• [WORK ORDER] The records below are to be reproduced word for word.

• [Stored items]

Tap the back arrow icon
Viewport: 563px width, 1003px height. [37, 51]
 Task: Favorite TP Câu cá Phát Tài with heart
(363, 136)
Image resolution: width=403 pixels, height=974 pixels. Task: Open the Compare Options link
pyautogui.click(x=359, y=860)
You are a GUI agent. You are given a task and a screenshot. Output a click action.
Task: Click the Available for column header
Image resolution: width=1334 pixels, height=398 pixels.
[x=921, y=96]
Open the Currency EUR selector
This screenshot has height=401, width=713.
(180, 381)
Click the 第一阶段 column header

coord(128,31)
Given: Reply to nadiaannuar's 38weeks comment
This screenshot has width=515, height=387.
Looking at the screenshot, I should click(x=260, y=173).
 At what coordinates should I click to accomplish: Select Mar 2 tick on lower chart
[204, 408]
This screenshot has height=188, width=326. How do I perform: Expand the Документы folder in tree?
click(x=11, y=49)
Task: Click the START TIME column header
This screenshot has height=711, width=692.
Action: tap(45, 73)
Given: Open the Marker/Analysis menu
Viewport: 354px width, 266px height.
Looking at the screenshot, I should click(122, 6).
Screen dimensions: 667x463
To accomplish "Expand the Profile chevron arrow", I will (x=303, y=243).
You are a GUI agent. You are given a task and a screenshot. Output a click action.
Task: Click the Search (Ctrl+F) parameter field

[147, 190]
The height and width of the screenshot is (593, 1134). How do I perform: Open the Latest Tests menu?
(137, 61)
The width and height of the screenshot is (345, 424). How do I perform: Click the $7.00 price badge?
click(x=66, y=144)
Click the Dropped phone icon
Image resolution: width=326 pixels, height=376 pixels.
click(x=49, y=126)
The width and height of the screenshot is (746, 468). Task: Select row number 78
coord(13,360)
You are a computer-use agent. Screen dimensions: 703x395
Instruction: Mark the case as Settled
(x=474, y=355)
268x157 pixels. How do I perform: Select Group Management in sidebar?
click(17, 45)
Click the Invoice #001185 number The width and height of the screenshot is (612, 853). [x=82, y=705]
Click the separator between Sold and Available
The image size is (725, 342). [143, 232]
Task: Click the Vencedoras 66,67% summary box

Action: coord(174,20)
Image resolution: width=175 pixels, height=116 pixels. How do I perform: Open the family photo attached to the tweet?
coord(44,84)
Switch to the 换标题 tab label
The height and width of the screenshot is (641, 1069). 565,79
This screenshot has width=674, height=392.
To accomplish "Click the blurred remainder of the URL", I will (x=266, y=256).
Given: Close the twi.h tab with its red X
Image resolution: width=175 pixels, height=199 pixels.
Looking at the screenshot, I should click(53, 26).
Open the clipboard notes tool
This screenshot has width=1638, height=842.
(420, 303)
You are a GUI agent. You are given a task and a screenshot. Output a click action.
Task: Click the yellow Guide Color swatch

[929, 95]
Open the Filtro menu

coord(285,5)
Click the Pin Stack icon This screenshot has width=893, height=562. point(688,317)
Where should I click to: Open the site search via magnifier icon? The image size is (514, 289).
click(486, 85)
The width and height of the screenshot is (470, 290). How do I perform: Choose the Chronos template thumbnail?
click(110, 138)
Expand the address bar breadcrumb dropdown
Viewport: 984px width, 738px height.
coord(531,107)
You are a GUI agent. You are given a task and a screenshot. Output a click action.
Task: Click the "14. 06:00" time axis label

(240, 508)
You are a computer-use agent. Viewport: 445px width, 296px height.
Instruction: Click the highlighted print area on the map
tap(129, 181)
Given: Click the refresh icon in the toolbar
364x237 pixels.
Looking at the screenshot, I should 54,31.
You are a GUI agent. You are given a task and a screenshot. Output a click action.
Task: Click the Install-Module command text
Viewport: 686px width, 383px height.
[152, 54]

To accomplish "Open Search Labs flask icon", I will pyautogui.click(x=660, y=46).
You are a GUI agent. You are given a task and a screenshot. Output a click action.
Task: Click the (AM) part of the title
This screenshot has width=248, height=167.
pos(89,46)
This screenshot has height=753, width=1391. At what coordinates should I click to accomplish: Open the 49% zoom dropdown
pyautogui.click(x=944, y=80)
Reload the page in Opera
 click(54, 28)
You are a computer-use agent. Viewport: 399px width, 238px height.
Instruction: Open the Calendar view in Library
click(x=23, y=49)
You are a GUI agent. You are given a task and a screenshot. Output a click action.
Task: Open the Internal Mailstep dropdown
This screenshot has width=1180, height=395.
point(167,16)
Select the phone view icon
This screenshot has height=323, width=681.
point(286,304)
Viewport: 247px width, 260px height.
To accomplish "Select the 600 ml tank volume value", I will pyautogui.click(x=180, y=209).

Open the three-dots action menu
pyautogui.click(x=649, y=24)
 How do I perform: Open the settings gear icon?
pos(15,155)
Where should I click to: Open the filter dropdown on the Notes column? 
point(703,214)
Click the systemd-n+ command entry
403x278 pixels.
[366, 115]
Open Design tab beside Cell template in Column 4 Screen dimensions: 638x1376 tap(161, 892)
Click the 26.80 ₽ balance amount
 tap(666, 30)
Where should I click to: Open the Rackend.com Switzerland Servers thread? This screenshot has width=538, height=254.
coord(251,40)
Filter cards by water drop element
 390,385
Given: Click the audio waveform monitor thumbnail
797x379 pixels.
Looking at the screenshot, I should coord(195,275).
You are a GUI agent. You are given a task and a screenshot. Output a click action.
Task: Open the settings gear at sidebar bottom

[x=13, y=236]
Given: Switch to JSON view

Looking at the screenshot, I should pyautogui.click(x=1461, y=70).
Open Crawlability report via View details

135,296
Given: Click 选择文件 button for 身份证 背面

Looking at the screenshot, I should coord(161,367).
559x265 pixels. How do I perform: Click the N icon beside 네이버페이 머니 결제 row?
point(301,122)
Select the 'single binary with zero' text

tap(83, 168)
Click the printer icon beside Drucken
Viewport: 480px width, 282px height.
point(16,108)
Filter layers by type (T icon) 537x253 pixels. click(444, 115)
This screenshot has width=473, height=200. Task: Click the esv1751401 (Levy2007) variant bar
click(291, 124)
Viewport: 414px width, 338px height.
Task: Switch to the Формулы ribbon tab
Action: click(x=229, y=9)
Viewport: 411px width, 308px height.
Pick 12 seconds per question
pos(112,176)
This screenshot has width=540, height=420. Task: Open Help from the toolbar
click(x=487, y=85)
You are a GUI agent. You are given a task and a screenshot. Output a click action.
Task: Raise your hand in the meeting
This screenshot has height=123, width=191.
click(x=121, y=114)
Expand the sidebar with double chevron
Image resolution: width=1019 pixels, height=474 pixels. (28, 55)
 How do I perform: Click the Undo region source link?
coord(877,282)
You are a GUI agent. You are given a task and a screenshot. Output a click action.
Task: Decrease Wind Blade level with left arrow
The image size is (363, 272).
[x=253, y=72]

• [RESPONSE TO THIS TASK]
Tap the back arrow icon
Viewport: 563px width, 1003px height. [37, 51]
 Task: Favorite TP Câu cá Phát Tài with heart
(363, 136)
Image resolution: width=403 pixels, height=974 pixels. Task: Open the Compare Options link
pyautogui.click(x=359, y=860)
You are a GUI agent. You are given a task and a screenshot. Output a click action.
Task: Click the Available for column header
Image resolution: width=1334 pixels, height=398 pixels.
[x=921, y=96]
Open the Currency EUR selector
This screenshot has height=401, width=713.
(180, 381)
Click the 第一阶段 column header

coord(128,31)
Given: Reply to nadiaannuar's 38weeks comment
This screenshot has width=515, height=387.
Looking at the screenshot, I should click(x=260, y=173).
 At what coordinates should I click to accomplish: Select Mar 2 tick on lower chart
[204, 408]
This screenshot has height=188, width=326. How do I perform: Expand the Документы folder in tree?
click(x=11, y=49)
Task: Click the START TIME column header
This screenshot has height=711, width=692.
Action: tap(45, 73)
Given: Open the Marker/Analysis menu
Viewport: 354px width, 266px height.
Looking at the screenshot, I should click(122, 6).
Screen dimensions: 667x463
To accomplish "Expand the Profile chevron arrow", I will (x=303, y=243).
You are a GUI agent. You are given a task and a screenshot. Output a click action.
Task: Click the Search (Ctrl+F) parameter field

[147, 190]
The height and width of the screenshot is (593, 1134). How do I perform: Open the Latest Tests menu?
(137, 61)
The width and height of the screenshot is (345, 424). How do I perform: Click the $7.00 price badge?
click(x=66, y=144)
Click the Dropped phone icon
Image resolution: width=326 pixels, height=376 pixels.
click(x=49, y=126)
The width and height of the screenshot is (746, 468). Task: Select row number 78
coord(13,360)
You are a computer-use agent. Screen dimensions: 703x395
Instruction: Mark the case as Settled
(x=474, y=355)
268x157 pixels. How do I perform: Select Group Management in sidebar?
click(17, 45)
Click the Invoice #001185 number The width and height of the screenshot is (612, 853). [x=82, y=705]
Click the separator between Sold and Available
The image size is (725, 342). [143, 232]
Task: Click the Vencedoras 66,67% summary box

Action: coord(174,20)
Image resolution: width=175 pixels, height=116 pixels. How do I perform: Open the family photo attached to the tweet?
coord(44,84)
Switch to the 换标题 tab label
The height and width of the screenshot is (641, 1069). 565,79
This screenshot has width=674, height=392.
To accomplish "Click the blurred remainder of the URL", I will (x=266, y=256).
Given: Close the twi.h tab with its red X
Image resolution: width=175 pixels, height=199 pixels.
Looking at the screenshot, I should click(53, 26).
Open the clipboard notes tool
This screenshot has width=1638, height=842.
(420, 303)
You are a GUI agent. You are given a task and a screenshot. Output a click action.
Task: Click the yellow Guide Color swatch

[929, 95]
Open the Filtro menu

coord(285,5)
Click the Pin Stack icon This screenshot has width=893, height=562. point(688,317)
Where should I click to: Open the site search via magnifier icon? The image size is (514, 289).
click(486, 85)
The width and height of the screenshot is (470, 290). How do I perform: Choose the Chronos template thumbnail?
click(110, 138)
Expand the address bar breadcrumb dropdown
Viewport: 984px width, 738px height.
coord(531,107)
You are a GUI agent. You are given a task and a screenshot. Output a click action.
Task: Click the "14. 06:00" time axis label

(240, 508)
You are a computer-use agent. Viewport: 445px width, 296px height.
Instruction: Click the highlighted print area on the map
tap(129, 181)
Given: Click the refresh icon in the toolbar
364x237 pixels.
Looking at the screenshot, I should 54,31.
You are a GUI agent. You are given a task and a screenshot. Output a click action.
Task: Click the Install-Module command text
Viewport: 686px width, 383px height.
[152, 54]

To accomplish "Open Search Labs flask icon", I will pyautogui.click(x=660, y=46).
You are a GUI agent. You are given a task and a screenshot. Output a click action.
Task: Click the (AM) part of the title
This screenshot has width=248, height=167.
pos(89,46)
This screenshot has height=753, width=1391. At what coordinates should I click to accomplish: Open the 49% zoom dropdown
pyautogui.click(x=944, y=80)
Reload the page in Opera
 click(54, 28)
You are a computer-use agent. Viewport: 399px width, 238px height.
Instruction: Open the Calendar view in Library
click(x=23, y=49)
You are a GUI agent. You are given a task and a screenshot. Output a click action.
Task: Open the Internal Mailstep dropdown
This screenshot has width=1180, height=395.
point(167,16)
Select the phone view icon
This screenshot has height=323, width=681.
point(286,304)
Viewport: 247px width, 260px height.
To accomplish "Select the 600 ml tank volume value", I will pyautogui.click(x=180, y=209).

Open the three-dots action menu
pyautogui.click(x=649, y=24)
 How do I perform: Open the settings gear icon?
pos(15,155)
Where should I click to: Open the filter dropdown on the Notes column? 
point(703,214)
Click the systemd-n+ command entry
403x278 pixels.
[366, 115]
Open Design tab beside Cell template in Column 4 Screen dimensions: 638x1376 tap(161, 892)
Click the 26.80 ₽ balance amount
 tap(666, 30)
Where should I click to: Open the Rackend.com Switzerland Servers thread? This screenshot has width=538, height=254.
coord(251,40)
Filter cards by water drop element
 390,385
Given: Click the audio waveform monitor thumbnail
797x379 pixels.
Looking at the screenshot, I should coord(195,275).
You are a GUI agent. You are given a task and a screenshot. Output a click action.
Task: Open the settings gear at sidebar bottom

[x=13, y=236]
Given: Switch to JSON view

Looking at the screenshot, I should pyautogui.click(x=1461, y=70).
Open Crawlability report via View details

135,296
Given: Click 选择文件 button for 身份证 背面

Looking at the screenshot, I should coord(161,367).
559x265 pixels. How do I perform: Click the N icon beside 네이버페이 머니 결제 row?
point(301,122)
Select the 'single binary with zero' text

tap(83, 168)
Click the printer icon beside Drucken
Viewport: 480px width, 282px height.
point(16,108)
Filter layers by type (T icon) 537x253 pixels. click(444, 115)
This screenshot has width=473, height=200. Task: Click the esv1751401 (Levy2007) variant bar
click(291, 124)
Viewport: 414px width, 338px height.
Task: Switch to the Формулы ribbon tab
Action: click(x=229, y=9)
Viewport: 411px width, 308px height.
Pick 12 seconds per question
pos(112,176)
This screenshot has width=540, height=420. Task: Open Help from the toolbar
click(x=487, y=85)
You are a GUI agent. You are given a task and a screenshot. Output a click action.
Task: Raise your hand in the meeting
This screenshot has height=123, width=191.
click(x=121, y=114)
Expand the sidebar with double chevron
Image resolution: width=1019 pixels, height=474 pixels. (28, 55)
 How do I perform: Click the Undo region source link?
coord(877,282)
You are a GUI agent. You are given a task and a screenshot. Output a click action.
Task: Decrease Wind Blade level with left arrow
The image size is (363, 272).
[x=253, y=72]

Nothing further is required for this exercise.